DATASET EXTRACT: Begin

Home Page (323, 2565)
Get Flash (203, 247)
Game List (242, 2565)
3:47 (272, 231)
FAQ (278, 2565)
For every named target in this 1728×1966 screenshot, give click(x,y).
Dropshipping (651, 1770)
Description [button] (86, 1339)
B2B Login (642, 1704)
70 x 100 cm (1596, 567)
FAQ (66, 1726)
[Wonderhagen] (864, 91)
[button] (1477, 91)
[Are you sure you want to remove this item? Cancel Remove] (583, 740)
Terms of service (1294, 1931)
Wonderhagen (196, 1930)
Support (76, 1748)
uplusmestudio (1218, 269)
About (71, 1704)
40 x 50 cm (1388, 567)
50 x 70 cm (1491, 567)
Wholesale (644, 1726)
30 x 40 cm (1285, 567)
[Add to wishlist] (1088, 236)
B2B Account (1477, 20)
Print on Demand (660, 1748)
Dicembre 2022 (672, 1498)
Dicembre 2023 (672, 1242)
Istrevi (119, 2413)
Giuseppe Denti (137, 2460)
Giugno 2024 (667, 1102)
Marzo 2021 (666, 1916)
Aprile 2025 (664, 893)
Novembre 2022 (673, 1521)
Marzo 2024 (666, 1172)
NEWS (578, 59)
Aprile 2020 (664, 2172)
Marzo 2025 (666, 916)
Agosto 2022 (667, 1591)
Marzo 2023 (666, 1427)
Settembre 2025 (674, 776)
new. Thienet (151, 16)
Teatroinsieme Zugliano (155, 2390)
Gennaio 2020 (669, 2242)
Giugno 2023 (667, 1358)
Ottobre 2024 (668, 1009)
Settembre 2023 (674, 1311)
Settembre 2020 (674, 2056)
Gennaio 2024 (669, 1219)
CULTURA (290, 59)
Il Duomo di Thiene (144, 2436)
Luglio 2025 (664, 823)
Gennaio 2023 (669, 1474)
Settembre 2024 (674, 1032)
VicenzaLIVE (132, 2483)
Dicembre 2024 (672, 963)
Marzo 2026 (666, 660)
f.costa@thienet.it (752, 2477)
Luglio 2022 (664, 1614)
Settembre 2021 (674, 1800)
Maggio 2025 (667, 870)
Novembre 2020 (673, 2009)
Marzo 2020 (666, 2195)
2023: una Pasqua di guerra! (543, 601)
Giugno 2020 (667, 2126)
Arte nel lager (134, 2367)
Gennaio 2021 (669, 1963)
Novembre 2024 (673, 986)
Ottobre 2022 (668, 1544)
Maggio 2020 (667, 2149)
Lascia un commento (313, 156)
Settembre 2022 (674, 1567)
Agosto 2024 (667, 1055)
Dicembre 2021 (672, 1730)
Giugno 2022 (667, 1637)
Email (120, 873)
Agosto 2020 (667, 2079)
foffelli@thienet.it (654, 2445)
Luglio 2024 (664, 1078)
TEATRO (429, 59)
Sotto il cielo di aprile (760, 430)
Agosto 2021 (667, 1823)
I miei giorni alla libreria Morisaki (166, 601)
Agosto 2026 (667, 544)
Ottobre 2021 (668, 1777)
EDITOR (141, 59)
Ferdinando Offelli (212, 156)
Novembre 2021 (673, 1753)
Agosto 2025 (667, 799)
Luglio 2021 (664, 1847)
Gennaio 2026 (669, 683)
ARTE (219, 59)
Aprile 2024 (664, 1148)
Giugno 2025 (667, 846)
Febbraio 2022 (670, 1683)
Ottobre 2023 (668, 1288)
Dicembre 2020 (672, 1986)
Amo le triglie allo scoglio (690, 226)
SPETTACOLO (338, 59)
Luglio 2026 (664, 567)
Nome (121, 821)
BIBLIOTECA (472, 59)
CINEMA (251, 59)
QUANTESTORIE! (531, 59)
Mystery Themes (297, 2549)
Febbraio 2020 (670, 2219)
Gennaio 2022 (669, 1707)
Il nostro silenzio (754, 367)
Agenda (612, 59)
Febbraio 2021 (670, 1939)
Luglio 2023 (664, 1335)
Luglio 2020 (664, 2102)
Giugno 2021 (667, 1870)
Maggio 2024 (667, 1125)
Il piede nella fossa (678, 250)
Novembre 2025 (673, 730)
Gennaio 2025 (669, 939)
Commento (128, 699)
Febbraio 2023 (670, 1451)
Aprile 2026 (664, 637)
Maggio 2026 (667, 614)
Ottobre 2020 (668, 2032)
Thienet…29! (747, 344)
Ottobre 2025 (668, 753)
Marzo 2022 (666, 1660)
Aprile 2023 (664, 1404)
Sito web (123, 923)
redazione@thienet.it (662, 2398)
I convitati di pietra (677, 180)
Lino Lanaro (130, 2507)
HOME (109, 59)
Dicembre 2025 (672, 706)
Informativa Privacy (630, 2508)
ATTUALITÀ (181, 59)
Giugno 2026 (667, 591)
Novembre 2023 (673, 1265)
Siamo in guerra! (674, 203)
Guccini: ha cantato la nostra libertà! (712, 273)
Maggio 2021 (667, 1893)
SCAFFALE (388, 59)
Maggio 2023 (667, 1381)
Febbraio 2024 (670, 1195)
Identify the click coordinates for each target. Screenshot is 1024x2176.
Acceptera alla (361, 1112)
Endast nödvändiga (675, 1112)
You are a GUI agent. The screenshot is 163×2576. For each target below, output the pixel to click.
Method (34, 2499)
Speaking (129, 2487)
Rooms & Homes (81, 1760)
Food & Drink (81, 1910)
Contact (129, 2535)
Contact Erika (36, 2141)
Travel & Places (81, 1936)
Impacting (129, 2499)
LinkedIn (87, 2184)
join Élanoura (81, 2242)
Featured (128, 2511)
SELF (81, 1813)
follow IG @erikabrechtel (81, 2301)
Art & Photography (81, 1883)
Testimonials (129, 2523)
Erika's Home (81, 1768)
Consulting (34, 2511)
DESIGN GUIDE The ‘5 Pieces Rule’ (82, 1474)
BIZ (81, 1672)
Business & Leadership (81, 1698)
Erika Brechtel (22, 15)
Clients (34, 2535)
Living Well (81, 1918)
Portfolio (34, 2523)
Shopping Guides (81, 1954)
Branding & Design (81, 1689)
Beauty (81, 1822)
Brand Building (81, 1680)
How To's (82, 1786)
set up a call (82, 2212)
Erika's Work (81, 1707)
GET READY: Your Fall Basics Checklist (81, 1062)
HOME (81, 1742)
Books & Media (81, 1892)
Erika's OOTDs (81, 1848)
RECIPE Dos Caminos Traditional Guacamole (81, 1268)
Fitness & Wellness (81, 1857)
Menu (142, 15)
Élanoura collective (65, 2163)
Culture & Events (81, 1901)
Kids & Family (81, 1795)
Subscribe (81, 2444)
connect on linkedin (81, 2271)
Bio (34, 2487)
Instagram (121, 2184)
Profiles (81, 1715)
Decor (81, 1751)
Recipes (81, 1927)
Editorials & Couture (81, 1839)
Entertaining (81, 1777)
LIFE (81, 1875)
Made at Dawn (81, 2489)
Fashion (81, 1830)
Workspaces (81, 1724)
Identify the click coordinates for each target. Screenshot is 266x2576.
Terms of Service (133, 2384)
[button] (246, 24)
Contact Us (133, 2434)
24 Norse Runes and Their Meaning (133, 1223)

DATASET EXTRACT: End

The lines you need are those with the word "click"; list them from the entries.

For every named target in this 1728×1966 screenshot, give click(x,y).
Identify the click coordinates for each target. Screenshot is 1024x2176.
You are a GUI agent. The screenshot is 163×2576. For each target below, output the pixel to click.
Identify the click coordinates for each target. Screenshot is 266x2576.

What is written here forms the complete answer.